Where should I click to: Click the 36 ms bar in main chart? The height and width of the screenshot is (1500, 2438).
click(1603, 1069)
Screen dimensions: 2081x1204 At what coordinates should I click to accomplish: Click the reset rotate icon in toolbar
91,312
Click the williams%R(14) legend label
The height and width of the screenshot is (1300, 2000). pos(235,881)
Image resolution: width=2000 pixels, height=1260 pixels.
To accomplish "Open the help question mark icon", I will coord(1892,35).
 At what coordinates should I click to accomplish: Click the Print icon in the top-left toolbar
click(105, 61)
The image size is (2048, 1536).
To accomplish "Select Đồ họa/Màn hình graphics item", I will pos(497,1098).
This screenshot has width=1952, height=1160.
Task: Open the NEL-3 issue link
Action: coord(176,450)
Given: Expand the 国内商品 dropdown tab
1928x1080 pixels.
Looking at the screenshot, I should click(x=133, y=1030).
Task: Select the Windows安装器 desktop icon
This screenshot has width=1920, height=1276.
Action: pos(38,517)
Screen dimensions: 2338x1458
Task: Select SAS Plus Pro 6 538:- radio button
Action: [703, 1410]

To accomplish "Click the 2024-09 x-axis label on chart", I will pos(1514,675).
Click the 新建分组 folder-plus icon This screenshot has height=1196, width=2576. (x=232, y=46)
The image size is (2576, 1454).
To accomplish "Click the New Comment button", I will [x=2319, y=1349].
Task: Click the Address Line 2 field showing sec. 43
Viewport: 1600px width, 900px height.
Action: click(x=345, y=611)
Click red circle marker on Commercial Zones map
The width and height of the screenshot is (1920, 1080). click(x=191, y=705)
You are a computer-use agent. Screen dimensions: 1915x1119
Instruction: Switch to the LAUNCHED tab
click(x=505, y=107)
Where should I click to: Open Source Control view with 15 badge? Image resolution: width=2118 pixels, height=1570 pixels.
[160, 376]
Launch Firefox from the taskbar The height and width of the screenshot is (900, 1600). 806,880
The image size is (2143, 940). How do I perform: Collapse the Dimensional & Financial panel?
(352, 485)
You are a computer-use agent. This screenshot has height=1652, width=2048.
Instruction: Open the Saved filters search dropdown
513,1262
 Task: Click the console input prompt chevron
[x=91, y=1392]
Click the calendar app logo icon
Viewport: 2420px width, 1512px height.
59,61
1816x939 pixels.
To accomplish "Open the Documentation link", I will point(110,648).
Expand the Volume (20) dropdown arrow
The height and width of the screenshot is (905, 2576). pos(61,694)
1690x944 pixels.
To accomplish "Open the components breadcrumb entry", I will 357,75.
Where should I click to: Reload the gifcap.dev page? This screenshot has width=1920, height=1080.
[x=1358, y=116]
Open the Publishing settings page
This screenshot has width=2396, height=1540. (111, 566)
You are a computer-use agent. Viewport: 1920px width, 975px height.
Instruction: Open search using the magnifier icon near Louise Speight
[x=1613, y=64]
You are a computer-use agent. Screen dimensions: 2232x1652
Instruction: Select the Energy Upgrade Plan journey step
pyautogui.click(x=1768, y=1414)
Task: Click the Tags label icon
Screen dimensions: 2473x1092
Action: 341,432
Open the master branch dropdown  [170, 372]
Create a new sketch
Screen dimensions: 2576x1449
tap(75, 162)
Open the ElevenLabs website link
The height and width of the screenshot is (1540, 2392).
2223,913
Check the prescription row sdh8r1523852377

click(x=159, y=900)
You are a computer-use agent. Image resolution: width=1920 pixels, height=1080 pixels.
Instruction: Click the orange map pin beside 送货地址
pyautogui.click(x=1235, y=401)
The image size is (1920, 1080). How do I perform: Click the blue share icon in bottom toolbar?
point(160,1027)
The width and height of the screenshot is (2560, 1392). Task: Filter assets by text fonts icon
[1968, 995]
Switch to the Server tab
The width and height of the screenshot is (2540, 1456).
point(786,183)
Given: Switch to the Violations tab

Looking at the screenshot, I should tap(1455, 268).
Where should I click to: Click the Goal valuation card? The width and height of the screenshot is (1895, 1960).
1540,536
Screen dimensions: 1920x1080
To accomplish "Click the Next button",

----

Task prompt — Line by line, the data should be returned exactly as written.

Written response —
Where should I click to: Click the 36 ms bar in main chart? The height and width of the screenshot is (1500, 2438).
click(1603, 1069)
Screen dimensions: 2081x1204 At what coordinates should I click to accomplish: Click the reset rotate icon in toolbar
91,312
Click the williams%R(14) legend label
The height and width of the screenshot is (1300, 2000). pos(235,881)
Image resolution: width=2000 pixels, height=1260 pixels.
To accomplish "Open the help question mark icon", I will coord(1892,35).
 At what coordinates should I click to accomplish: Click the Print icon in the top-left toolbar
click(105, 61)
The image size is (2048, 1536).
To accomplish "Select Đồ họa/Màn hình graphics item", I will pos(497,1098).
This screenshot has width=1952, height=1160.
Task: Open the NEL-3 issue link
Action: coord(176,450)
Given: Expand the 国内商品 dropdown tab
1928x1080 pixels.
Looking at the screenshot, I should click(x=133, y=1030).
Task: Select the Windows安装器 desktop icon
This screenshot has width=1920, height=1276.
Action: pos(38,517)
Screen dimensions: 2338x1458
Task: Select SAS Plus Pro 6 538:- radio button
Action: [703, 1410]

To accomplish "Click the 2024-09 x-axis label on chart", I will pos(1514,675).
Click the 新建分组 folder-plus icon This screenshot has height=1196, width=2576. (x=232, y=46)
The image size is (2576, 1454).
To accomplish "Click the New Comment button", I will [x=2319, y=1349].
Task: Click the Address Line 2 field showing sec. 43
Viewport: 1600px width, 900px height.
Action: click(x=345, y=611)
Click red circle marker on Commercial Zones map
The width and height of the screenshot is (1920, 1080). click(x=191, y=705)
You are a computer-use agent. Screen dimensions: 1915x1119
Instruction: Switch to the LAUNCHED tab
click(x=505, y=107)
Where should I click to: Open Source Control view with 15 badge? Image resolution: width=2118 pixels, height=1570 pixels.
[160, 376]
Launch Firefox from the taskbar The height and width of the screenshot is (900, 1600). 806,880
The image size is (2143, 940). How do I perform: Collapse the Dimensional & Financial panel?
(352, 485)
You are a computer-use agent. This screenshot has height=1652, width=2048.
Instruction: Open the Saved filters search dropdown
513,1262
 Task: Click the console input prompt chevron
[x=91, y=1392]
Click the calendar app logo icon
Viewport: 2420px width, 1512px height.
59,61
1816x939 pixels.
To accomplish "Open the Documentation link", I will point(110,648).
Expand the Volume (20) dropdown arrow
The height and width of the screenshot is (905, 2576). pos(61,694)
1690x944 pixels.
To accomplish "Open the components breadcrumb entry", I will 357,75.
Where should I click to: Reload the gifcap.dev page? This screenshot has width=1920, height=1080.
[x=1358, y=116]
Open the Publishing settings page
This screenshot has width=2396, height=1540. (111, 566)
You are a computer-use agent. Viewport: 1920px width, 975px height.
Instruction: Open search using the magnifier icon near Louise Speight
[x=1613, y=64]
You are a computer-use agent. Screen dimensions: 2232x1652
Instruction: Select the Energy Upgrade Plan journey step
pyautogui.click(x=1768, y=1414)
Task: Click the Tags label icon
Screen dimensions: 2473x1092
Action: 341,432
Open the master branch dropdown  [170, 372]
Create a new sketch
Screen dimensions: 2576x1449
tap(75, 162)
Open the ElevenLabs website link
The height and width of the screenshot is (1540, 2392).
2223,913
Check the prescription row sdh8r1523852377

click(x=159, y=900)
You are a computer-use agent. Image resolution: width=1920 pixels, height=1080 pixels.
Instruction: Click the orange map pin beside 送货地址
pyautogui.click(x=1235, y=401)
The image size is (1920, 1080). How do I perform: Click the blue share icon in bottom toolbar?
point(160,1027)
The width and height of the screenshot is (2560, 1392). Task: Filter assets by text fonts icon
[1968, 995]
Switch to the Server tab
The width and height of the screenshot is (2540, 1456).
point(786,183)
Given: Switch to the Violations tab

Looking at the screenshot, I should tap(1455, 268).
Where should I click to: Click the Goal valuation card? The width and height of the screenshot is (1895, 1960).
1540,536
Screen dimensions: 1920x1080
To accomplish "Click the Next button",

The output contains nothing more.